HTTP services are auto-exposed at the Daytona preview URL. Send requests to the preview URL with the `x-daytona-preview-token` header. Set `HF_INFERENCE_BASE_URL` to the preview URL.

## Surface coverage

This emulator faithfully replicates the API surface most application code and agents exercise. Anything below the supported lines is either an intentional design choice for a fast, zero-cost local emulator (✓ By design) or a candidate for a future release (⟳ Roadmap) — never a silent inaccuracy.
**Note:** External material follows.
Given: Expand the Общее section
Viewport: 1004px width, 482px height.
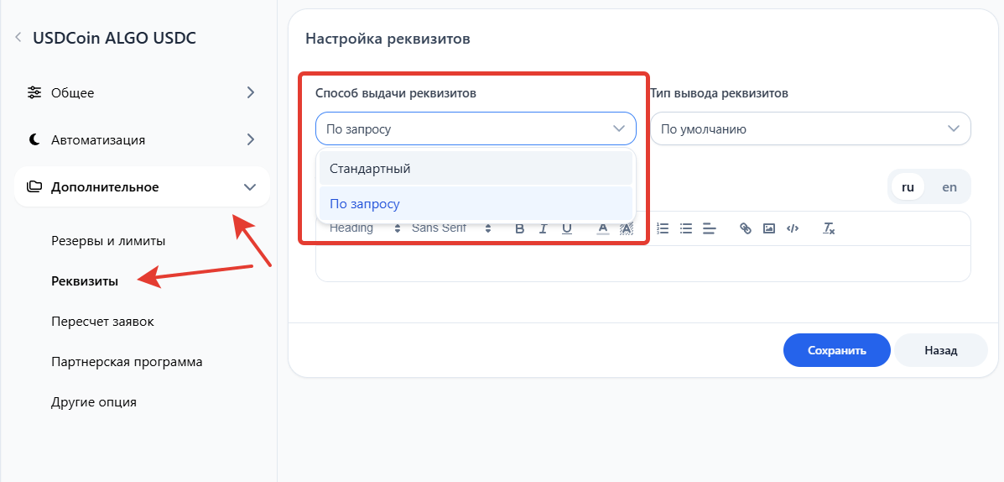Looking at the screenshot, I should coord(142,92).
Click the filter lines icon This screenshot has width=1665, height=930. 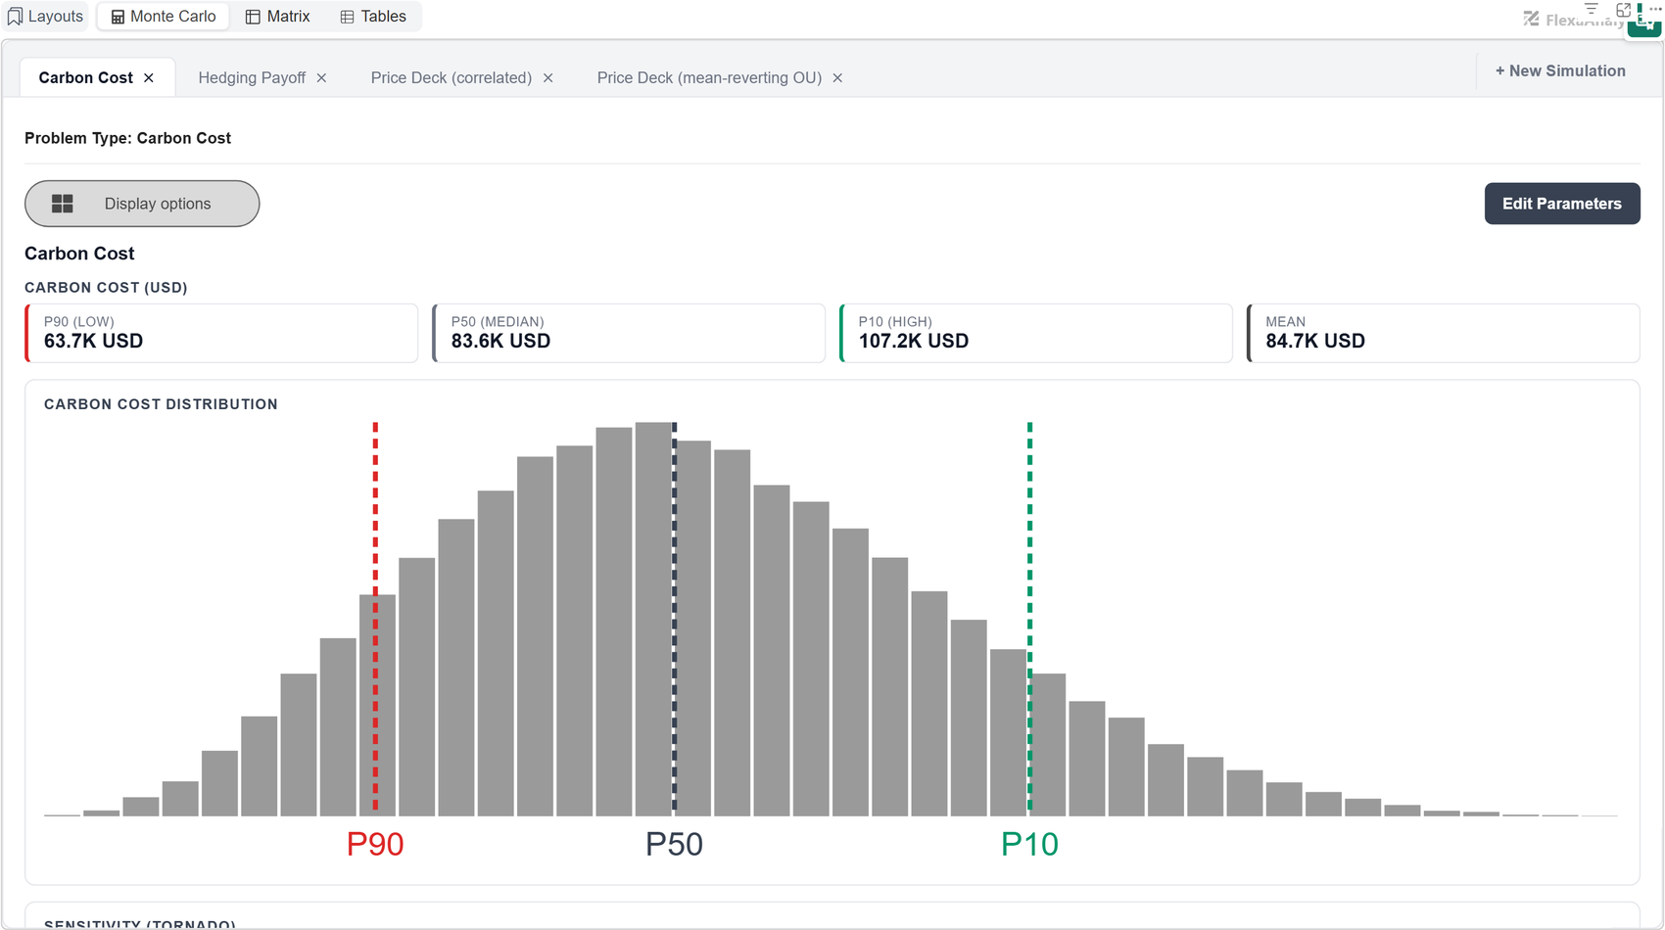pos(1592,8)
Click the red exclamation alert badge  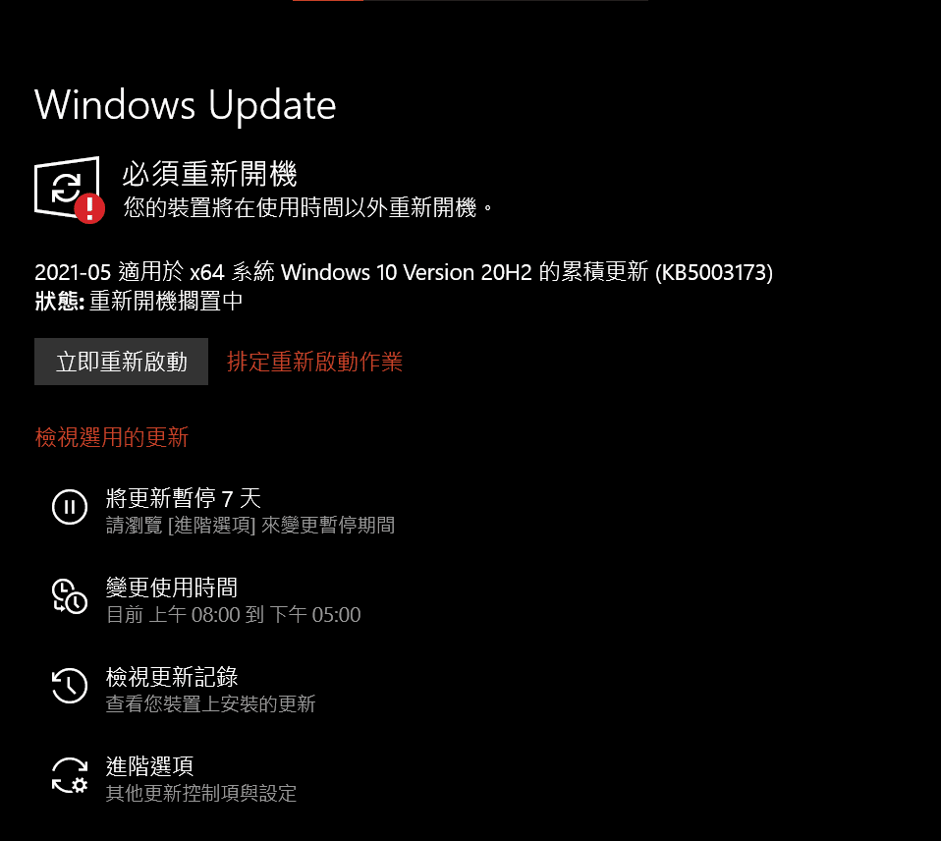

Legend: ✅ fully supported · ◐ accepted (stored, not strictly enforced) · ✓ by design · ⟳ on the roadmap.

| Feature | Status |
| --- | --- |
| `text-generation` (`/models/{model}`) | ✅ Supported |
| `feature-extraction` (`/models/{model}`) | ✅ Supported |
| OpenAI-compatible router `/v1/chat/completions` (+stream) | ✅ Supported |
| `?task=` / body `task` override | ✅ Supported |
| Request inspection | ✅ Supported (parlel extension) |
| Real model inference / quality | ✓ By design — Deterministic stub output — repeatable assertions, no API spend |
| Other pipeline tasks (classification, NER, ASR, image) | ◐ Not implemented; default to text-generation |
| Model auto-loading / `503` warmup | ⟳ Roadmap — Always "warm" |
| Token / billing accounting | ◐ Approximate word-based |
| Bearer-token validity / quota | ✓ By design — Never throttles — local tests run at full speed, zero cost |

## Manifest

See `services/huggingface-inference/manifest.json`:

- name: `huggingface-inference`, image: `parlel/huggingface-inference:1`
- port: `4756`, protocol: `http`, healthcheck: `/health`, startup ≈ 100ms
- env: `HF_TOKEN`, `HUGGINGFACE_API_KEY`, `HF_INFERENCE_BASE_URL`